*What you have to do*
The reply should hold nothing except the lines from the one with "Where should I click to: Open" through the end of the entries, duplicated exactly and with no pictures.

==*==

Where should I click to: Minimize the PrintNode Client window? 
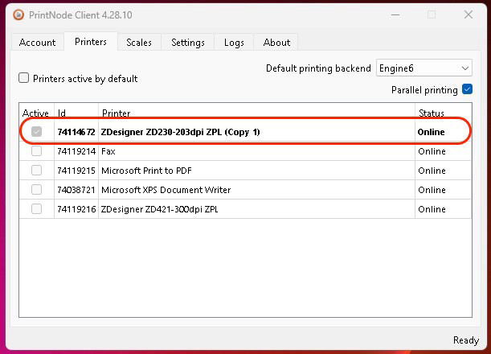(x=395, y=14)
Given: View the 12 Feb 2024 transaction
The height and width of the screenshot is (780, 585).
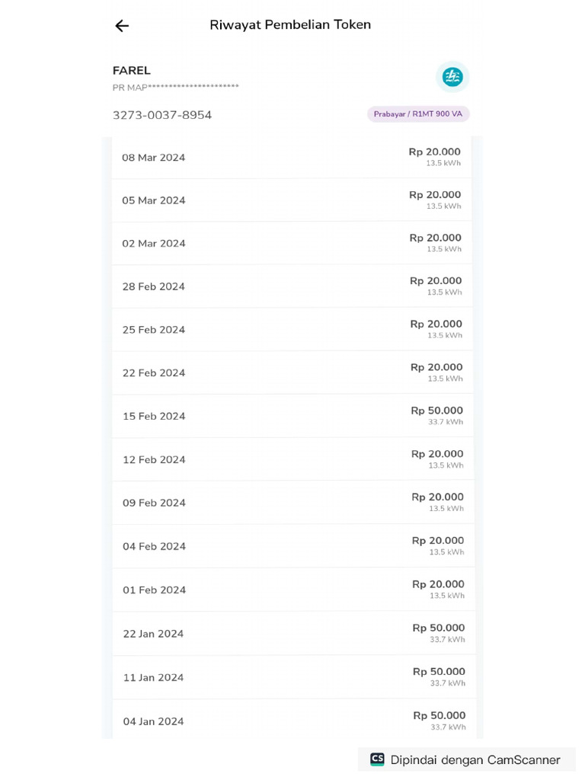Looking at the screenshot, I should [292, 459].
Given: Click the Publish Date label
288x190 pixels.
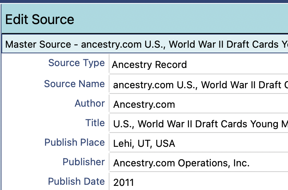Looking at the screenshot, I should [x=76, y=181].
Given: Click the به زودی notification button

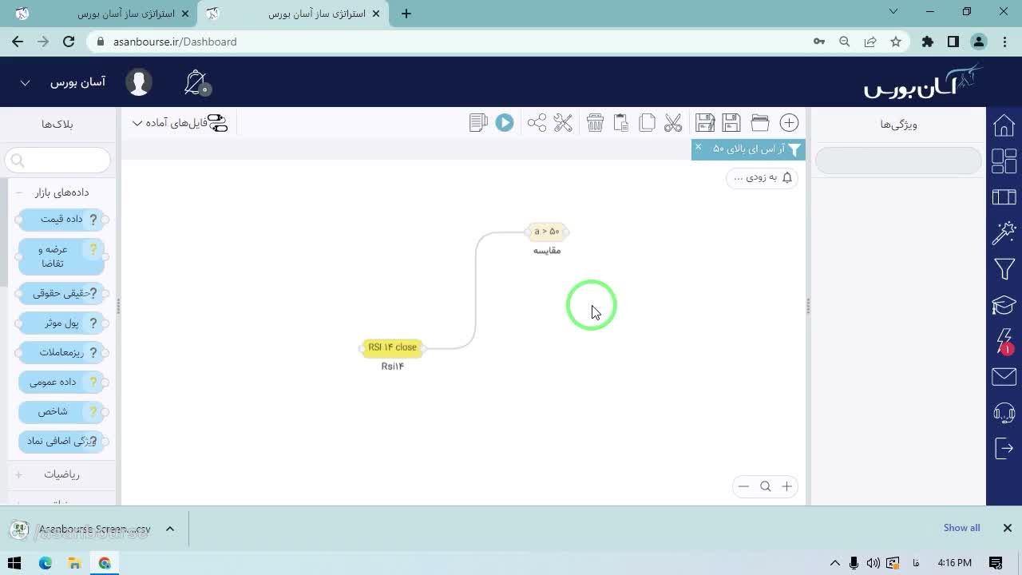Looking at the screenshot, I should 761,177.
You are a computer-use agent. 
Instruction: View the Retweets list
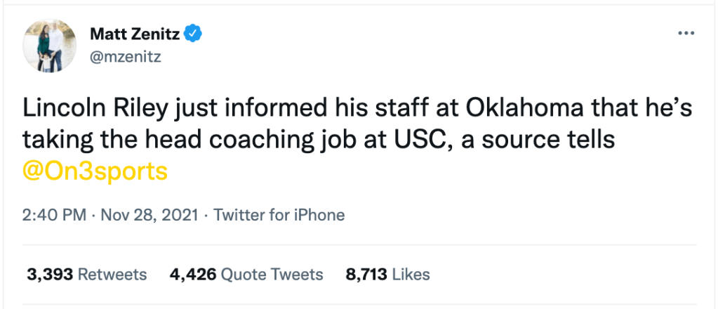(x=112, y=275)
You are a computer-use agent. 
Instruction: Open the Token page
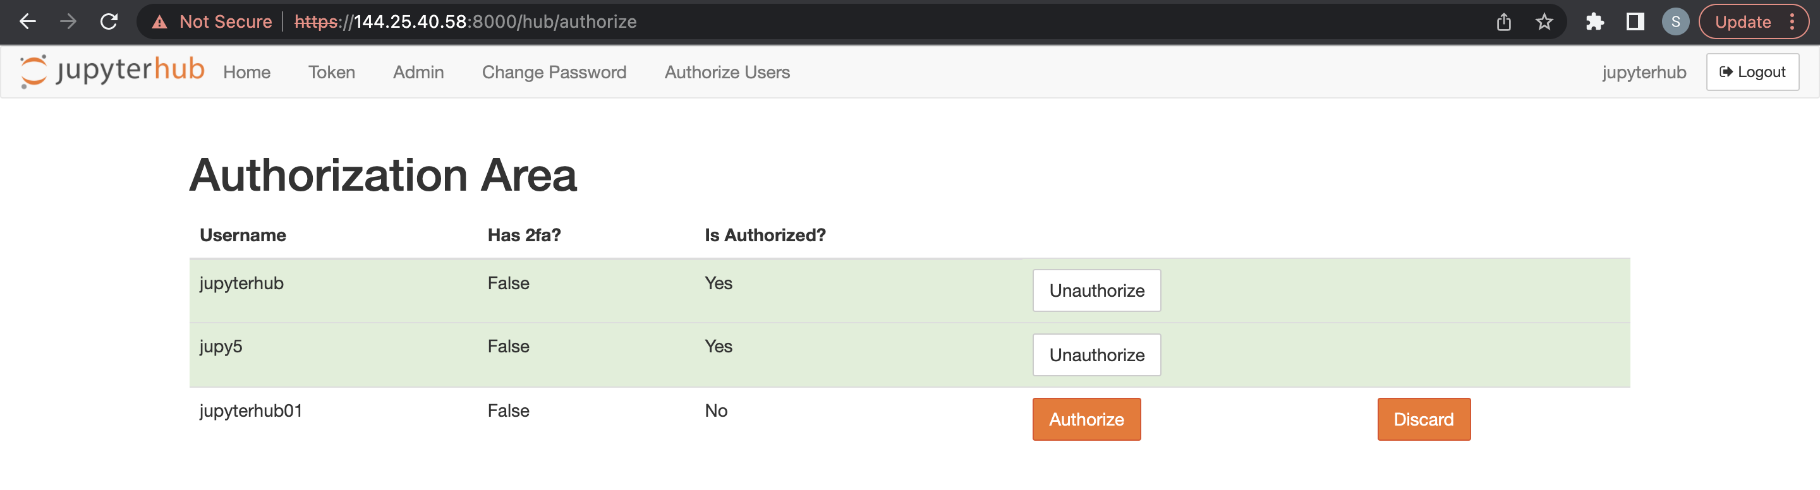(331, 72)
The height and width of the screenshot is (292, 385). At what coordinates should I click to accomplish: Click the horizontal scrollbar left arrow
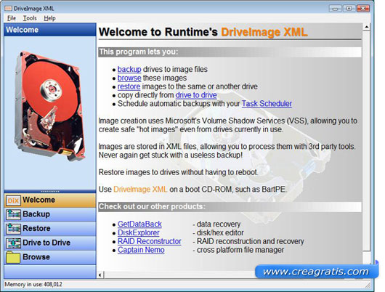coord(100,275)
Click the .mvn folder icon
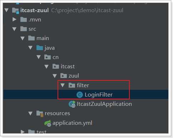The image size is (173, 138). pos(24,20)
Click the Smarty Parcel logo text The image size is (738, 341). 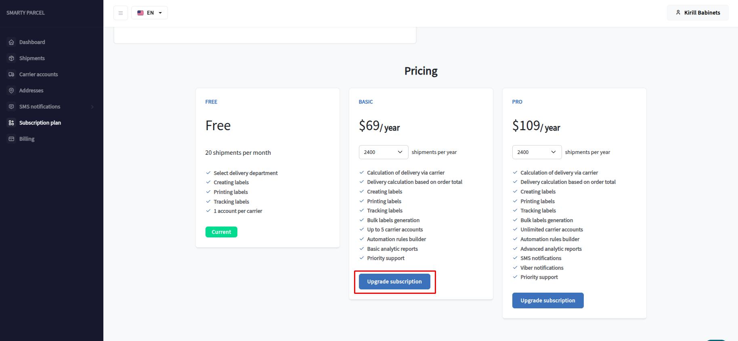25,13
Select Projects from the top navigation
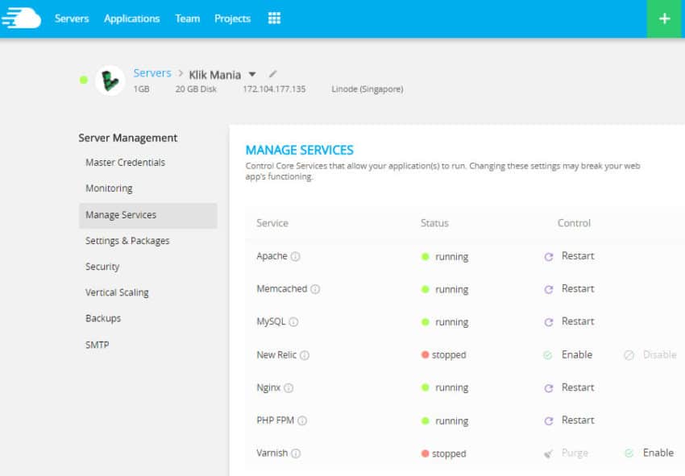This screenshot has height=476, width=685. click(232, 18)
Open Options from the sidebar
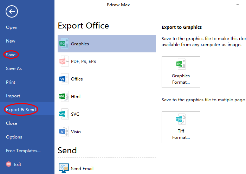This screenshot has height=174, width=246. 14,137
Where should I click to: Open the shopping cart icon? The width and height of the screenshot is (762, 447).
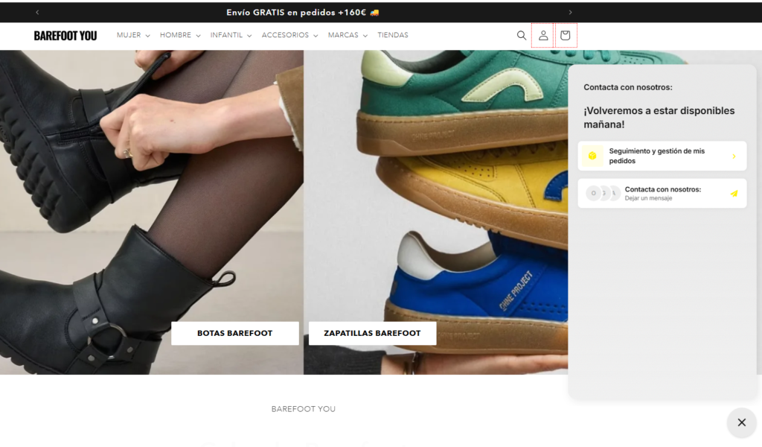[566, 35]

==*==

*Solution for this task*
Where should I click to: Open the shopping cart icon? The width and height of the screenshot is (762, 447).
[566, 35]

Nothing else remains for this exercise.